GenèveLe répétiteur trentenaire couchait avec son élève
Le Tribunal de police a jugé mardi une relation nouée sur fond de domination dans la communauté philippine.

L'élève venait d'arriver des Philippines à Genève lorsqu'elle a été mise en contact avec le prévenu.
i_stockJackie* avait 15 ans en 2001, Oscar* 31 ans. Elle arrivait des Philippines, ne parlait pas français, était désorientée, déracinée. Originaire du même pays, il enseignait les langues, était un modèle d'intégration et de réussite. Bel homme, prisé des femmes. La mère de l'enfant l'a mise en contact avec l'adulte afin qu'il soit son répétiteur. Il fut son amant, dit-il - ou son bourreau, affirme-t-elle.
L'homme était jugé lundi pour viol et actes d'ordre sexuel avec des enfants. Jackie a porté plainte en 2015. Face à la Cour, elle pleure. «Je suis très triste de tout ce que la petite fille, l'adolescente que j'étais a subi, de la manipulation. L'éducation sexuelle devrait se faire dans des conditions de tendresse et de gentillesse.» Lui nie. Il dit ne pas s'expliquer la plainte. «Je réfute toujours ces accusations, mais je me sens quand même mal d'être sorti avec quelqu'un de 16 ans. Je regrette de ne pas avoir vu le décalage. Mais c'est mon point de vue maintenant. A l'époque, j'étais immature et amoureux.»
Désert numérique
L'époque était un désert numérique, ce qui complique la tâche de la justice. Pas de photos sur les réseaux sociaux, pas de SMS, aucune des traces qui documentent presque fatalement toute relation contemporaine. Reste donc le récit de la plaignante. Elle fait état de baisers et de caresses répétés jusqu'à ses 16 ans, sa majorité sexuelle. «Pendant toute cette période préparatoire, Oscar va façonner l'enfant Jackie, jusqu'à ce qu'il puisse lui prendre sa virginité», plaide le procureur Lobsang Duchunstang.
Une culture où l'on ne dit pas non
Le viol découlerait de ce patient conditionnement, de cette unité d'action. Lors de son premier rapport sexuel, «la jeune adolescente est prisonnière d'une relation qu'elle ne comprend pas». Le magistrat décrit une culture philippine où dire non à un aîné ne se fait pas et un rapport de domination intellectuel et social entre l'adulte et l'adolescente.
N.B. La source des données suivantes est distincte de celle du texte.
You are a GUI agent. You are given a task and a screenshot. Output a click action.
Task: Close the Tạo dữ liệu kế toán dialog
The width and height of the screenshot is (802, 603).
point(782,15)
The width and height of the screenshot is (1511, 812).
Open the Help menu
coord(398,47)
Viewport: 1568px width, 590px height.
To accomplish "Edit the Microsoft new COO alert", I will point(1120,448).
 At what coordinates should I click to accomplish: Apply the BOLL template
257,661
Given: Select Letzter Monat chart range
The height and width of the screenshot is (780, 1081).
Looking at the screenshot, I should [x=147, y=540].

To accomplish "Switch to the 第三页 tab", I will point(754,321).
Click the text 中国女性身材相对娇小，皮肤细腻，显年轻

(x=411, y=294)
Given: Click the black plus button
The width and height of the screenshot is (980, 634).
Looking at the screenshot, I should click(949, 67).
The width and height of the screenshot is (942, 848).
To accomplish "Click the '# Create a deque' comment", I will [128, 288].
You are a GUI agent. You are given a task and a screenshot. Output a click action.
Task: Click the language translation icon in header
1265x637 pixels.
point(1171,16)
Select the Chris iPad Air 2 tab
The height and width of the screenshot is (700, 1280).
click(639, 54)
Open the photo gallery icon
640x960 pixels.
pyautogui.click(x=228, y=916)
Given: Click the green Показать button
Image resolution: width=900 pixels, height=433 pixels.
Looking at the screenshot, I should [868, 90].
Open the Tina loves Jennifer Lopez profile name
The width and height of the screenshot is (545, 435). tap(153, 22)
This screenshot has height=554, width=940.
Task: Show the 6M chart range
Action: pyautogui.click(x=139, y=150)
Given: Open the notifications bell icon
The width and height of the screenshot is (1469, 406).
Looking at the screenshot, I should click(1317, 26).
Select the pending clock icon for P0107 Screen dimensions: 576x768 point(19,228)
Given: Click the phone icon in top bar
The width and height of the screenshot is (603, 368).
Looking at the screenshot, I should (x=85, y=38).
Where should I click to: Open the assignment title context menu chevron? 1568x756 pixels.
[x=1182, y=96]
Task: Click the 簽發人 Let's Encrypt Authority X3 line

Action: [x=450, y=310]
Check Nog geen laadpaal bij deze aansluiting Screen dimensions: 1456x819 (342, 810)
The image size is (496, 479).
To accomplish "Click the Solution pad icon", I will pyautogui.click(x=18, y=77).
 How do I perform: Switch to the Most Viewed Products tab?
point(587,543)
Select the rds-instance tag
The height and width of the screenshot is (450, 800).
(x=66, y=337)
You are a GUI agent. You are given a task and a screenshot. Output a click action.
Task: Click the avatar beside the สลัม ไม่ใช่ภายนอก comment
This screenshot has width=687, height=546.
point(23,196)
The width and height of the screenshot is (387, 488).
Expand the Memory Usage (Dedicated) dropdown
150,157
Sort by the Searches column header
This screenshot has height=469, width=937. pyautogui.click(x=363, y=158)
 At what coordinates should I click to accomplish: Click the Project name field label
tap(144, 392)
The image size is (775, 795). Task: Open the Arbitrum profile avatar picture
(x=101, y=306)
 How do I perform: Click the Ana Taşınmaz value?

Oscar assure que plusieurs connaissances lui avaient rapporté qu'il plaisait à la jeune fille. «Mais que fait normalement un homme de 32 ans dans une telle situation?, demande le procureur. Il érige un mur! L'enfant Jackie n'était pas consentante. L'adulte Jackie a pu le dire.» Il la juge crédible, constante, souligne qu'elle ne tire aucun bénéfice de l'accusation.
«Une affabulatrice»
«Nous avons affaire à une affabulatrice», affirme en revanche Me Andreia Ribeiro, l'avocate d'Oscar. «Ce qui m'interpelle ici, c'est la capacité à construire une histoire avec un dossier vide de preuves.» Son client a toujours fait état d'une relation amoureuse avec la plaignante. «Il n'y avait rien de secret.» Il exclut que l'histoire ait débuté avant ses 16 ans. Et il aurait cessé de la voir lorsqu'il a rencontré celle qui est aujourd'hui encore sa femme, tout en l'invitant à son mariage. «Les regrets ou la différence d'âge ne suffisent pas à établir un viol, affirme Me Ribeiro. La seule question qui se pose est: ces rapports étaient-ils contraints? Non. Et les larmes de Jackie n'y changeront rien.»
Le procureur a requis 18 mois de prison avec sursis, l'avocate du prévenu l'acquittement. Le verdict sera rendu ce mardi en début de soirée.